I recently acquired, through means both delicious and forbidden under Geneva convention letter, several pieces of anti-fauvist sculpture from Carten’s, an art and antiquities treasure house in St. Vincent, Tx. Each of the works interested me separately, and would fetch a comfortable sum if presented for individual sale in the freelance auction circuit. I find myself unable to separate them, however, as I have discovered they are part of a larger collection. Funded by an eccentric collector/architect of Uncertain European Descent, Wilhelm Arden Knokker (pronounced k-nocker), the pieces were originally considered a “collection because of their collective theme –objects unified by measures of relative lethality.”
An entire Aesthetic movement erupted from the study of this collection. Called “The School” by its founder, Samuel Trace, this scene/movement/armed anti-artistic resistance held one precept above all others: Any artistic object may be judged by a single criterion– If I struck a grown man on the head with this piece, would it kill him? As with any notion of artistic measure, this question contains a series of subtextual inquiries. The School believed that if one answered this web of internal, tacit, prenatal, and hypnogogic under-questions, the artistic merit of the piece was completely discerned.

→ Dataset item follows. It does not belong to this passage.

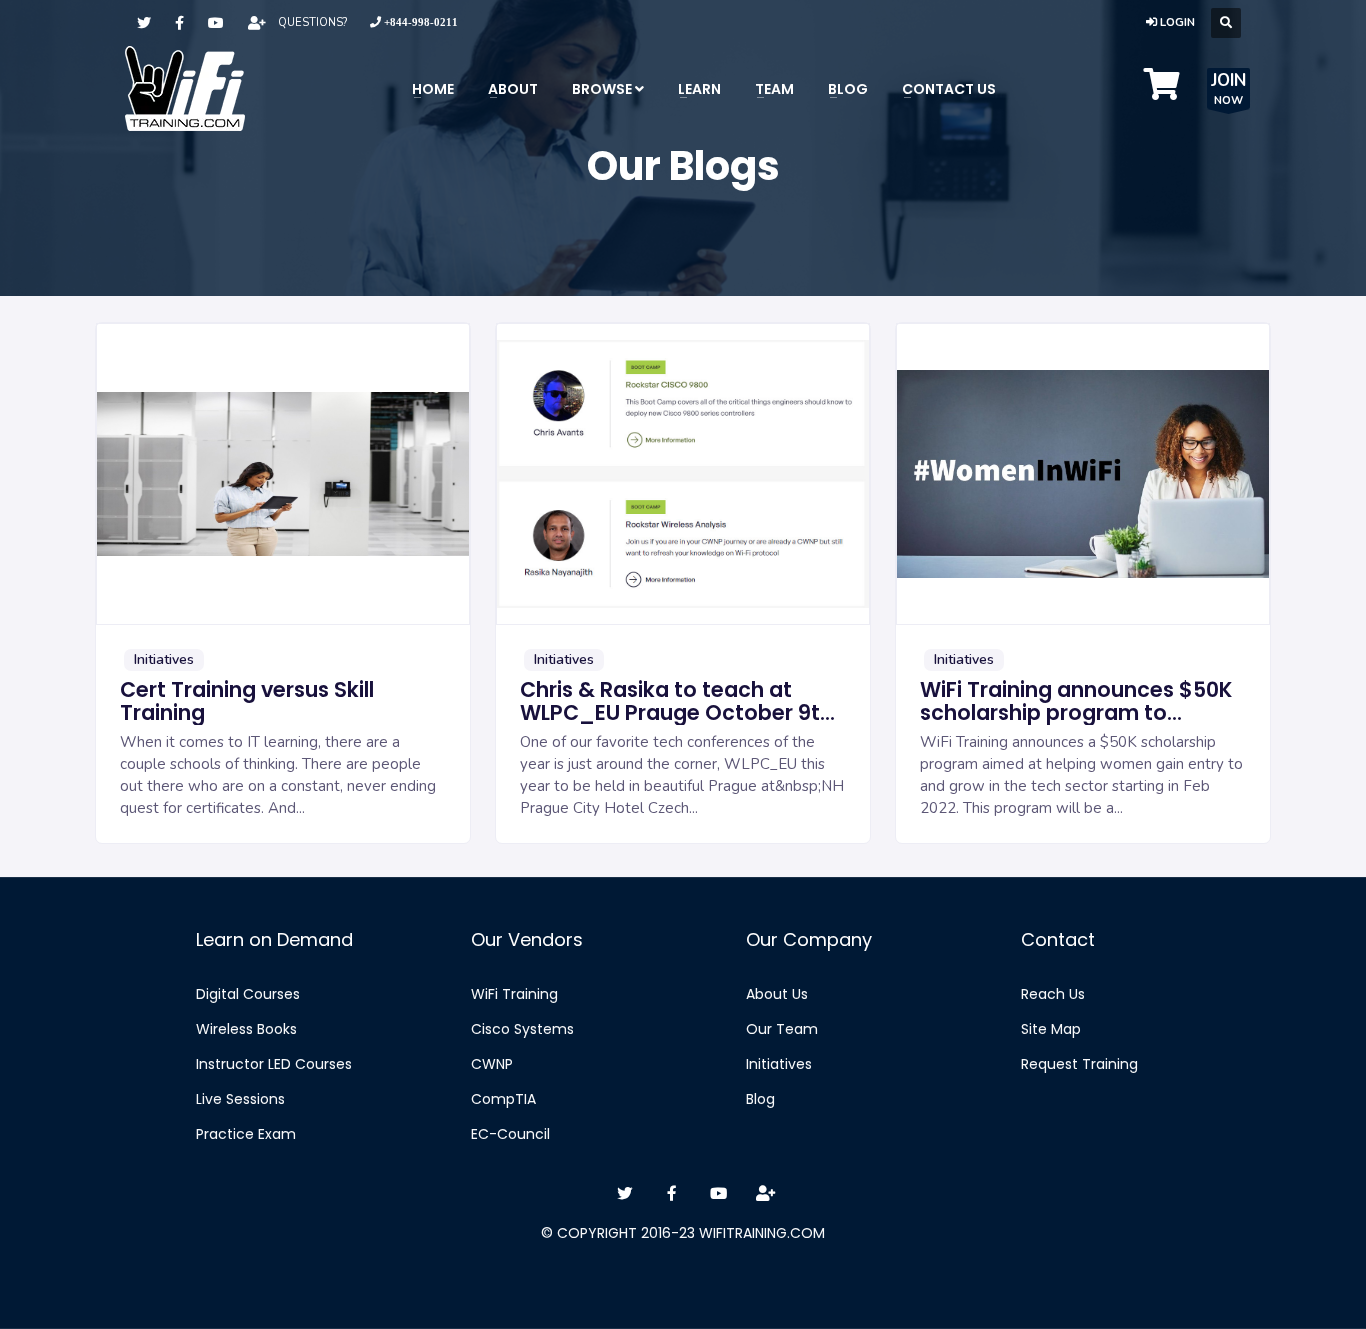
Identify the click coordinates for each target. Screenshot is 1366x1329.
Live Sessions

Opponents of the school, who often did not even know of their opposition since, by definition ‘any not for us are agin us,’ required of their art simpler pleasures and clearer answers. Upon viewing a painting, the day to day man on the street will ask, in tones both common and unpretentious, “Does this painting accurately depict a shirtless Greek gentleman teaching pre-calculus algebra to a classroom in which every desk is filled by attentive, heavily mascaraed pleasure droids eager to interrupt the lecture with the trapdoor clacking of their cryosteel French tips and the cicadic hum of the cold fusive power-plants sleeping fitfully in their synthetic bowels?” Yes or No?
It’s a simple question, and it leads logically to other inquiries. The instructor looks perfectly content without his shirt. Did he forget it on the steps of his expansive manor house or on the banks of some indeterminate rivulet? Why was he in such a hurry to leave such an estate, or such an indeterminate rivulet? Had the fumes from the remodeling become too much for him? Yesses and Nos. In the face of such a hypothetical piece, viewer response scholars will question the evocative aspects of the teacher’s physique and the relative heights, weights, and the intuitive links which may or may not exist between the viewer, instructor, and students. Has he removed his shirt as a reward for perfect attendance? Would such a thing be considered dirty pool in the theoretical educational system implied by the assembling of these automatons in the form of a class? Yea or Nay. Hit me.
The School considered these analyses laughable. It was, to them, inconceivable that aesthetic worth should be determined by the artist’s intent, the reaction of the viewer or even the quality of the materials. Only one question was necessary to the so-called Tracies: If I struck a grown man on the head with this piece, would it kill him?